Terdengar helaan napas dramatis di sana, sudah pasti wanita ini tidak akan menyerah, dia terbiasa dikejar kejar dan dipuja lelaki, penolakan hanya membuatnya lebih gigih mengejar.
"Begini sayang, aku ada undangan pesta di rumah Richard, kau tau kan pelukis terkenal itu? Dia mengadakan pesta di pembukaan pameran lukisannya....Aku belum punya pasangan untuk datang ke sana, kau mau kan menemaniku?"
Damian menghela napas keras. "Shanon, sudah kubilang aku sibuk, aku tak bisa menemanimu ke pesta
manapun, lebih baik kau ajak kekasihmu atau laki laki lain, pasti mereka dengan senang hati akan menemanimu." "Tapi Damian, aku mencintaimu dan aku ingin kamu...." "Aku bukan kekasihmu Shanon, dan tak akan pernah, ingat itu, jadi jangan
meminta macam-macam dariku, Oke ?", Damian langsung menyela dengan
kesal. "Oke, Oke !!" Shanon setengah menjerit, "kau sudah pernah mengatakan itu berulang kali padaku, tapi tidakkah kebersamaan kita selama ini....."

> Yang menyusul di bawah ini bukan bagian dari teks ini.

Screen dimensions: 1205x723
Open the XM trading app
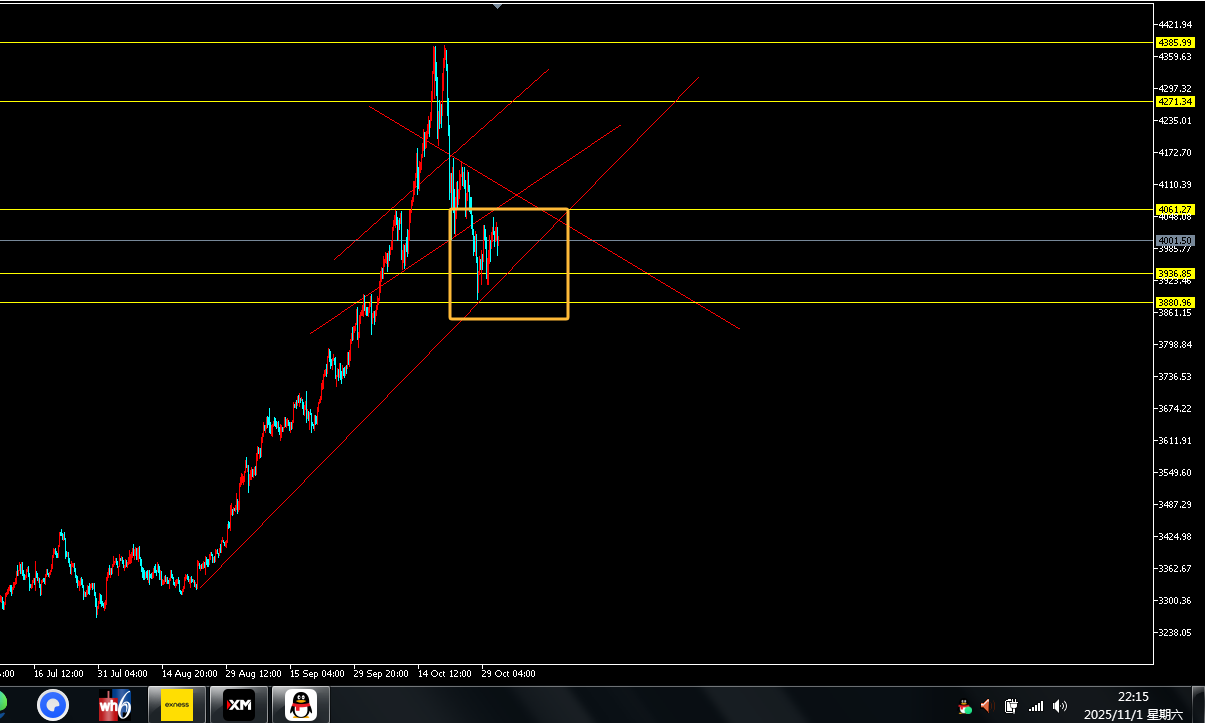tap(239, 705)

"Shanon, aku sibuk. Maaf!", Damian langsung menutup percakapan, menyudahinya karena dia yakin Shanon tidak akan menyerah dengan segera.
*** Serena baru saja membuka pintu apartemen ketika teleponnya berdering, dia segera mengangkatnya dan langsung terdengar suara Damian diseberang sana,
"Kau suka masakan cina?" "Hah?", Serena terperangah mendengar sapaan pertama Damian yang tanpa
basa-basi, baru ketika Damian mengulang pertanyaannya dia mengerti, dan tanpa sadar mengangguk. "Serena?" Mendengar pertanyaan Damian Serena baru sadar kalau dari tadi dia hanya
mengangguk-anggukkan kepalanya. "Eh...iya...iya.." "Oke, kalau begitu jangan memasak malam ini, kubawakan dua porsi untuk kita." Telepon ditutup. Meninggalkan Serena yang yang masih terperangah.

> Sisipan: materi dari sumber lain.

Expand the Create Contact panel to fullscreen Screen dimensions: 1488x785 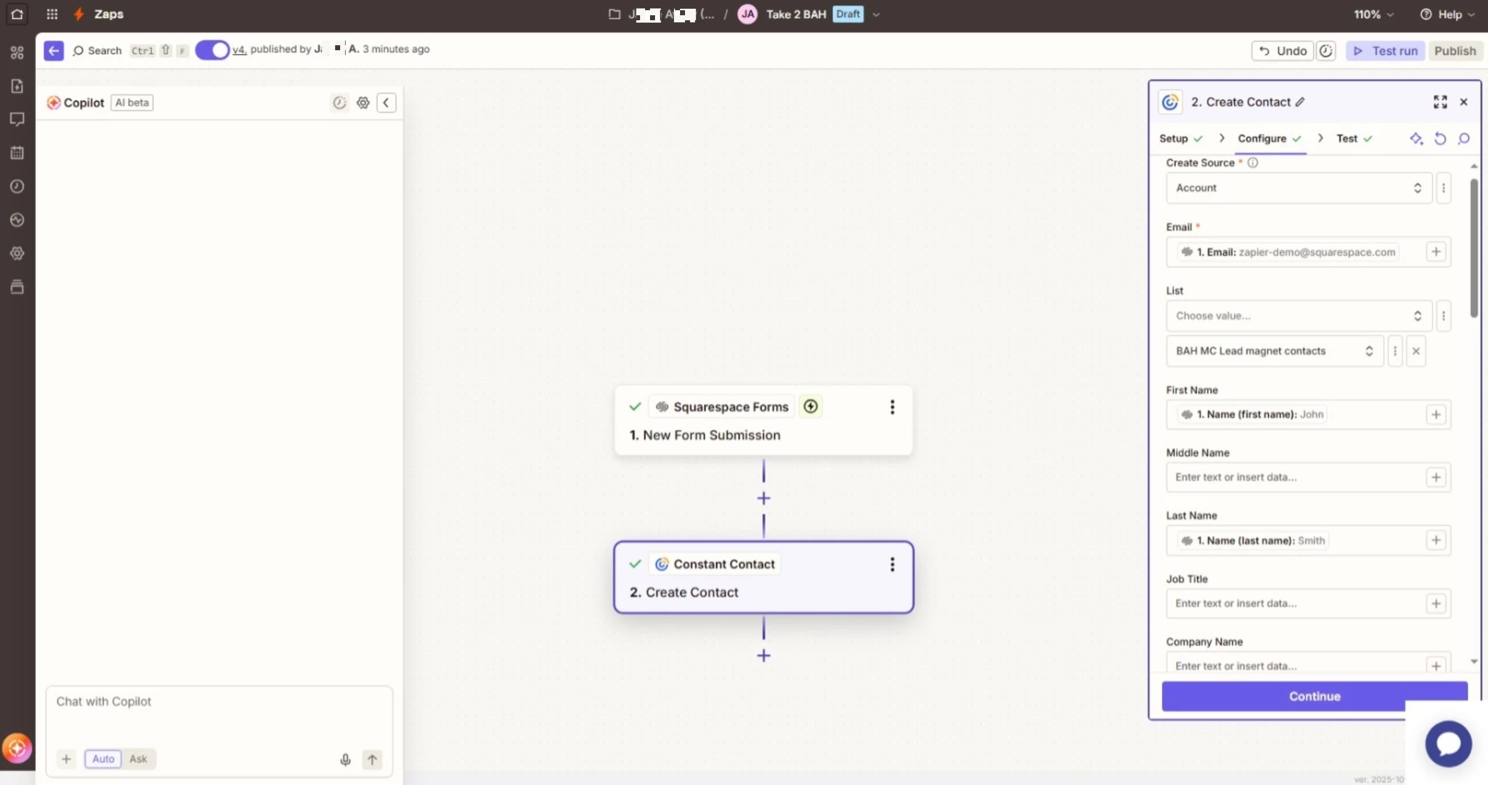1440,102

Satu jam kemudian, ketika Serena menyeduh kopi, Damian datang, langsung ke dapur, masih mengenakan jas resminya, tapi dengan dasi yang sudah dikendorkan. Dia meletakkan Kantong kertas berisi makanan yang masih panas, berlogokan nama hotel bintang lima.
"Tadi ada undangan pertemuan dengan kilen di sana, hanya minum kopi, tapi aku lalu ingat kalau masakan cina di hotel ini terkenal enaknya, dan aku ingat kamu."

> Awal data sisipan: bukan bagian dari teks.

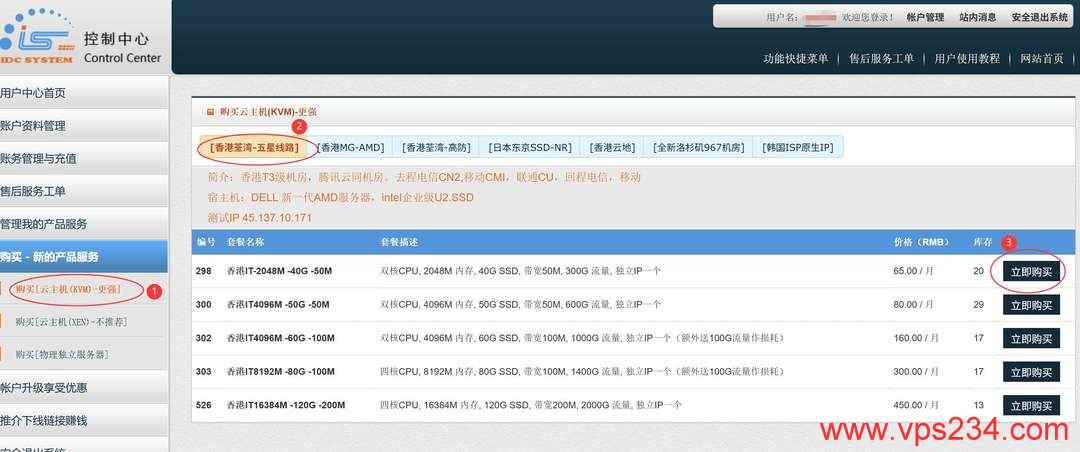This screenshot has width=1080, height=452.
Task: Select 用户中心首页 in sidebar
Action: pos(34,93)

Damian mengedipkan sebelah matanya, "Siapkan ya, aku mandi dulu."
Dengan langkah anggun Damian membalikkan badan menuju kamar.
Serena mengatur masakan berbau harum itu pada piring saji, sambil mengatur poci kopi di nampan untuk Damian, untuk dirinya dia menyeduh secangkir teh.
Damian muncul di dapur setengah jam kemudian, dengan piyama sutra hitam, lali duduk di kursi di meja dapur.
"Aku lapar sekali, tadi jalanan macet."
Serena duduk di hadapan Damian, memperhatikan lelaki itu mulai menyantap hidangannya dengan penuh minat.
"Tadi, di pertemuan tidak ada makan malam?", setahu Serena pertemuan bisnis di hotel seperti itu selalu disertai dengan jamuan makan malam.
"Ada, tapi aku menolaknya, hanya minum kopi tadi", Damian menatap
Serena dengan tiba-tina hingga Serena kaget, "Kenapa tidak kamu makan ? ayo, enak lho."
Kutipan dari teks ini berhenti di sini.